![](/fileadmin/_processed_/d/6/csm_alain_celisse_907fc14087.jpg)
Axes de recherche
- My main background is in Mathematics applied to Statistical/Machine learning.
- I design learning strategies and also provide the theoretical analysis of their statistical performance, with a particular emphasis on scalable approaches in the context of massive data (Big Data).
- Regarding this aspect, a crucial question is understanding the trade-off between the available computational resources and the statistical precision one can achieve.
- Applications from various fields such as biology, industry or cyber-security are also welcome.
Estimator/Model selection
![](/fileadmin/user_upload/pages_pros/alain_celisse/CrossVal.jpg)
Goal: Choose among several candidate estimators/models the best one.
- Penalized (random) criteria: AIC-or BIC-like penalties
- Regularization (convex relaxation): L1 (Lasso), L2 (Ridge)
- Cross-validation: Leave-one-out, Leave-p-out, V-fold
Two possible perspectives:
- Identification: recover the "true model" (if any)
- Estimation/prediction: recover the model with the smallest generalization error
Change-points detection, anomaly/outlier detection
![](/fileadmin/_processed_/9/2/csm_fig_exampleSignal_equalMean_equalVar_withRupt_aa0819d3fe.jpg)

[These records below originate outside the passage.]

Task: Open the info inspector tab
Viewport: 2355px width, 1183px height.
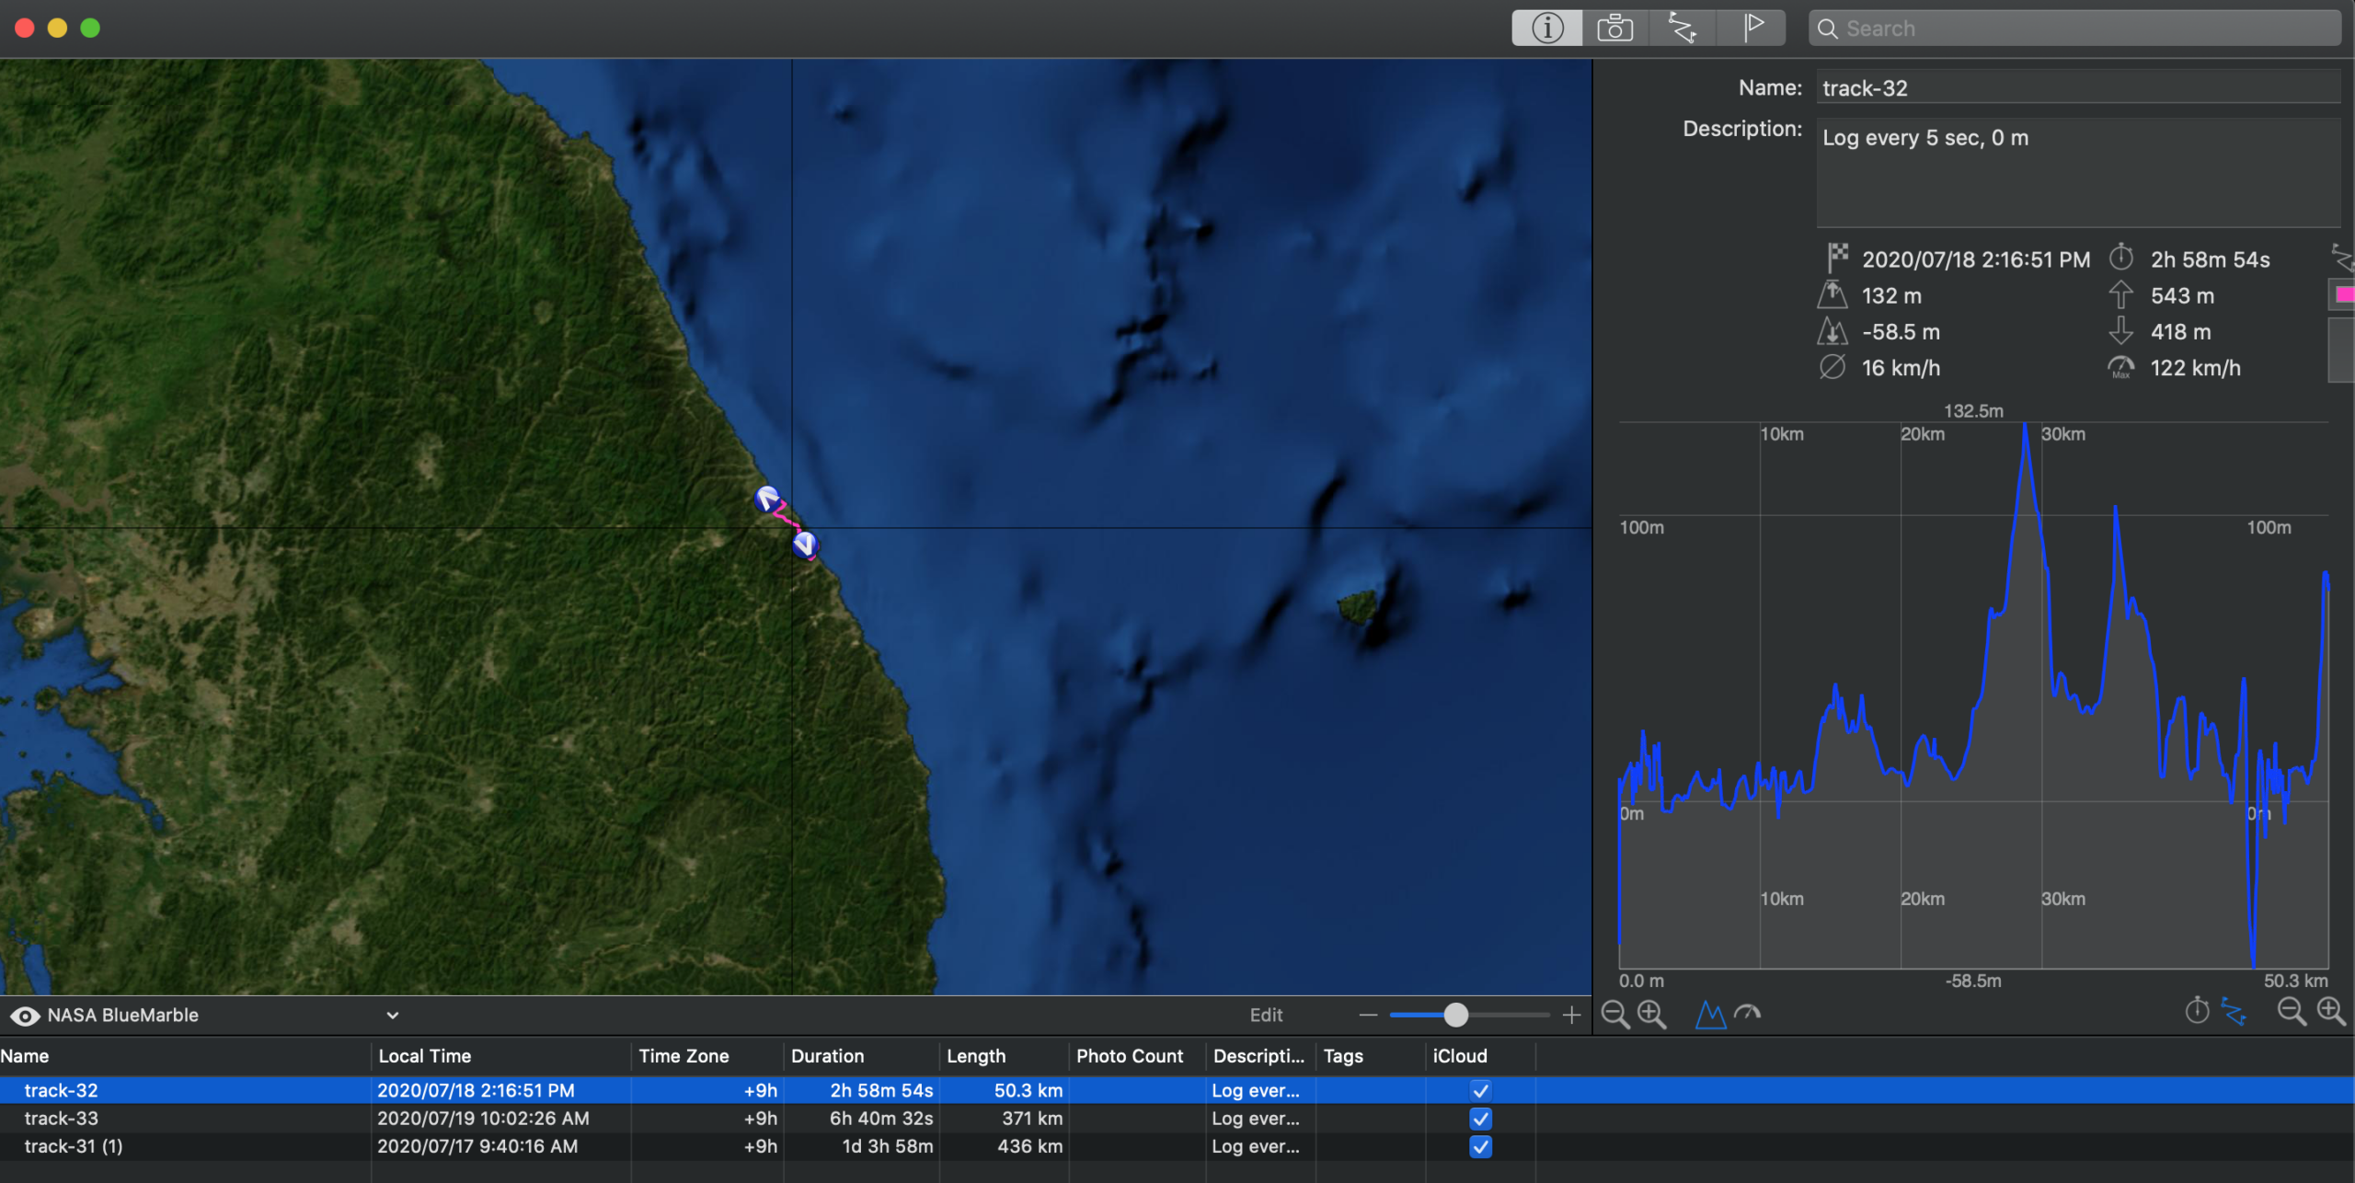Action: [1547, 29]
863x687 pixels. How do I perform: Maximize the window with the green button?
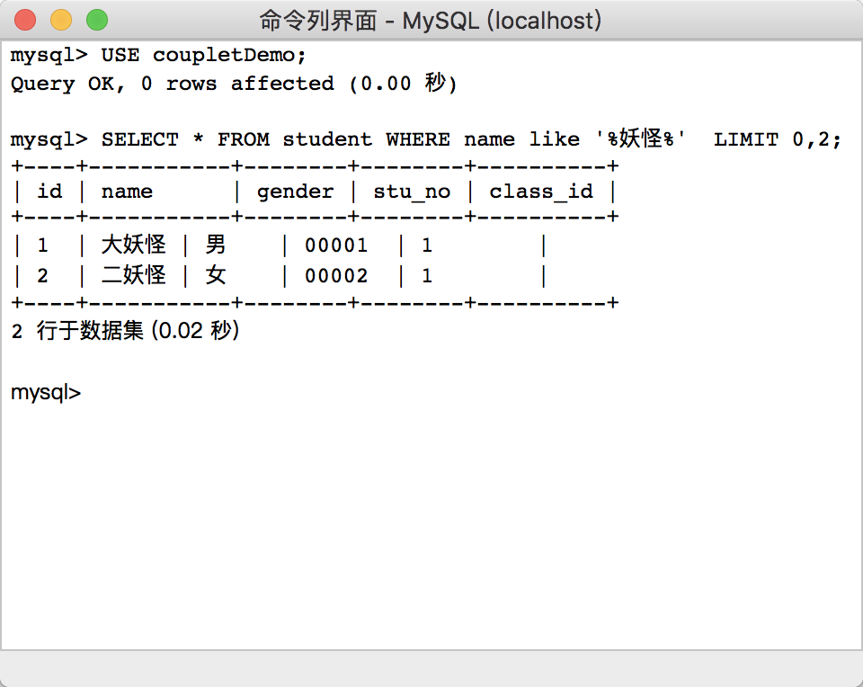pos(96,20)
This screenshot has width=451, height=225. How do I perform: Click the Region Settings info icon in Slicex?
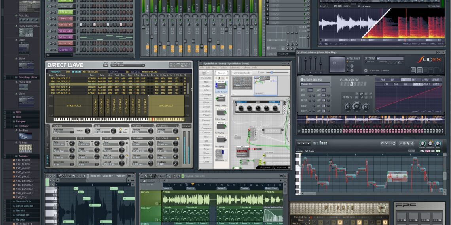coord(302,79)
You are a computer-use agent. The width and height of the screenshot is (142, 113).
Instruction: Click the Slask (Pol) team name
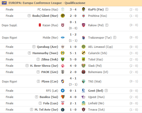[95, 66]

Data: Time-series of "objects" which can be a sequence of high-dimensional measurements from (dependent) sensors, or structured objects such as texts or audio/video streams.
Type of change: Changes in any (prescribed or not) features of the distribution along the time
- Offline: Change-points detection, segmentation
- Online: Outlier detection, anomaly detection
Asset: Does not require any distributional assumption (no parametric model)
Reproducing kernels
![](/fileadmin/_processed_/d/0/csm_RKHSsmall_cf8edc650d.jpg)
Reproducing kernels, mean embedding, Minimum Mean Discrepancy (MMD), neighboring graph between objects, combination of heterogeneous data of different nature
Rough interpretation:
- Reproducing kernels can be thought of as a "similarily measure" between objects. The more similar a pair of objects, the larger the value of the kernel evaluated at this pair of objects.
Interest:
- Reproducing kernels can deal with objects which are not necessarily vetcors (DNA sequences, graphs, video streams,...).
- As long as such a similarity measure between objects does exist, then these objects can be compared. For instance, a neighboring graph can be built from this pairwise proximity measure.
- Simple combinations of kernels can help combining descriptors (of an individual) although they are of different kinds
Parameter estimation/approximation techniques
![](/fileadmin/_processed_/d/0/csm_RunTimeExactAndApprox_a0bf75abe5.png)
![](/fileadmin/_processed_/b/7/csm_Mem_KSeg_ECP_dc926038c3.png)
Variational algorithm in the Stochastic Block Model (SBM), Low-rank matrix approximation, Random Fourier features, approximate cross-validation
Main interest and difficulty:
- Whereas an estimator can be costly to compute (or even not achievable!), replacing such an estimator by an approximation can greatly reduce the computation time.
- Several approximating strategies often exist. Choosing one of them is usually a difficult task although a large number of them perform well in practice.
Trade-off between Computation resources and Statistical precision
![](/fileadmin/_processed_/e/5/csm_truerisk_5e9b48fc21.jpg)
Motivation:
- Most estimators are defined as minimizers of an optimization problem.
- Optimization algorithms are mainly used to output an (approximate) evaluation
- Numerous optimization algorithms are itertive ones (Gradient descent, Stocastic gradient descent, EM-algorithm, coordinate descent,...)
Goal:
- Reducing the computational burden (time and memory), while keeping a reliable statistical performance
- Designing an early stopping rule, that is a data-driven stopping rule indicating when to stop the iterative optimization process
Stability of learning algorithms and concentration inequalities
Strategy:
- Introduce a new notion of stability for learning algorithms
- Exploit connections between this notion of stability and concentration inequalities
- Derive (tighter) concentration results for classical learning algorithms (Ridge regression, k-Nearest Neighbors, Nadaraya-Watson estimators,...)
Applications
![](/fileadmin/user_upload/pages_pros/alain_celisse/snp_2.jpg)
- Biostatistics:
- Multiple testing: Identifying genes/SNPs that are differentially expressed between two experimental conditions.
- Change-points detection: Detecting copy number variations along the genome, including variations of the allelic ratio.
- Lasso-like strategies: Supervised selection of features (SNPs for instance) that are related to a disease (cancer) in a high-dimensional context by exploiting the existing between-features redundancy.
- Industry:
In a supervised framework:
- Identifying weak events related to some failures occurrences.
- Designing data-driven rules allowing for detecting weak events online.